British Columbia

Environmental bill of rights divides municipal leaders

Delegates at this week's UBCM meeting called on the province to draft an environmental bill of rights to protect the environment, but the resolution was far from unanimous.

UBCM resolution draws support and derision from leaders; highlights urban-rural divide

Contents from a tailings pond is pictured going down the Hazeltine Creek into Quesnel Lake near the town of Likely, B.C. last August. Williams Lake Mayor Walt Cobb said Lower Mainlanders wouldn't know the Mount Polley disaster from "a stick of wood." (Jonathan Hayward/The Canadian Press)

A UBCM resolution on a proposed environmental bill of rights has drawn heated debate at this week's conference, and highlights an urban-rural divide between assembled mayors and councilors.

The resolution, which passed, calls on the province to create an environmental bill of rights that would guarantee rights to clean air, water and food; "vibrant ecosystems;" public participation in decisions that affect the environment; access to justice when environmental rights are infringed; and whistle blower protection.

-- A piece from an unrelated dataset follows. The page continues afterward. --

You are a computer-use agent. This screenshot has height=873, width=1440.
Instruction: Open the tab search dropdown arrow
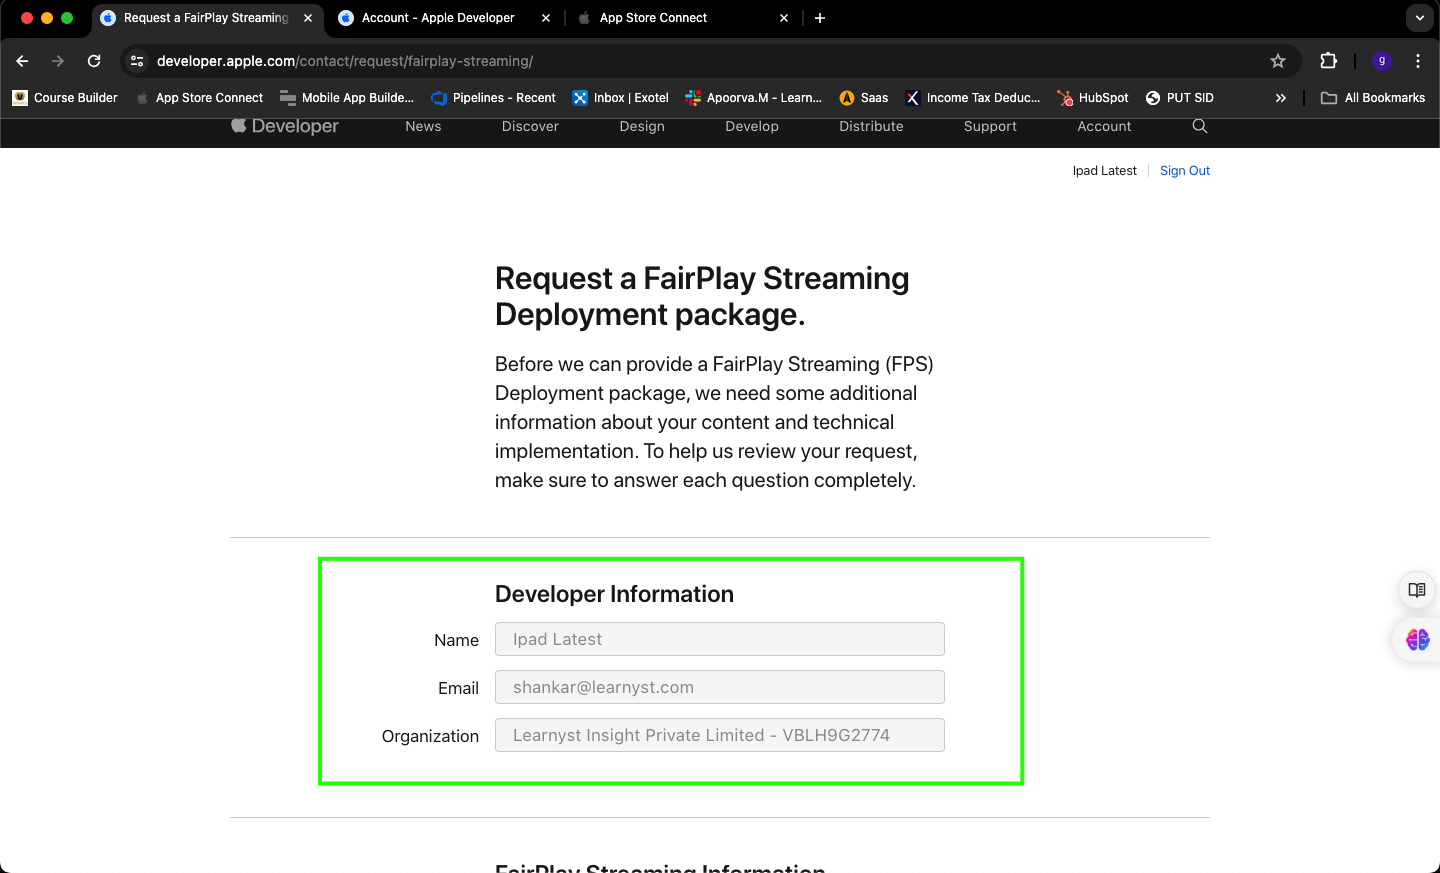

The resolution was endorsed by delegates, but some, like Williams Lake Mayor Walter Cobb, had strong objections.

"It's just another curtailment of resource communities," he told Radio West host Rebecca Zandbergen. "It already takes up to five years to get a permit to do some extraction of raw materials out of our province.

"If you want to shut down the resource communities in B.C., then go for it. Because this will just be another nail in our coffin."

Cobb says that B.C. already has strong enough environmental legislation, and anything further would lead to less forestry and fewer mines in B.C.

Blames Lower Mainland, Vancouver Island delegates

Cobb also said the resolution was the product of municipal leaders on Vancouver Island and the Lower Mainland, and he described their arguments for it as "pretty weak."

"People in the Lower Mainland … they don't understand that if we don't have resource extraction, they wouldn't have a window to look out of. Because glass comes from resource extraction. They wouldn't have a two-by-four to build their house with," he said. "You can't continue to live the way you live in the Lower Mainland, without resource extraction."

"They're the users of our resource extraction. And they don't understand that, and that's what's so very, very frustrating."

When challenged if improved environmental laws or a bill of rights might prevent something like the Mt. Polley disaster from happening again, Cobb said he doubted that incident was any worse than a mudslide on the Sea-to-Sky Highway.

He also challenged Victoria Mayor Lisa Helps' ability to speak on the environment because of the raw sewage that Victoria discharges into the ocean.

Quesnel mayor responds

Quesnel Mayor Bob Simpson supported the environmental bill of rights
Quesnel Mayor Bob Simpson supported the bill of rights and disagrees with Cobb on its predicted impact on the province's resource communities.

He says the bill of rights is a response to bad policy and process from the federal and provincial governments when it comes to the environment.

Simpson described the National Energy Board hearings into pipelines as one of the "bad" processes that have led to citizen distrust.

"I don't agree with [Mayor Cobb] that if you do process right, and you make sure the regulations are right, and do compliance and enforcement right that you're going to shut down rural communities," he said.

Simpson says he doesn't expect a great deal of opposition from most resource-based companies over the bill of rights.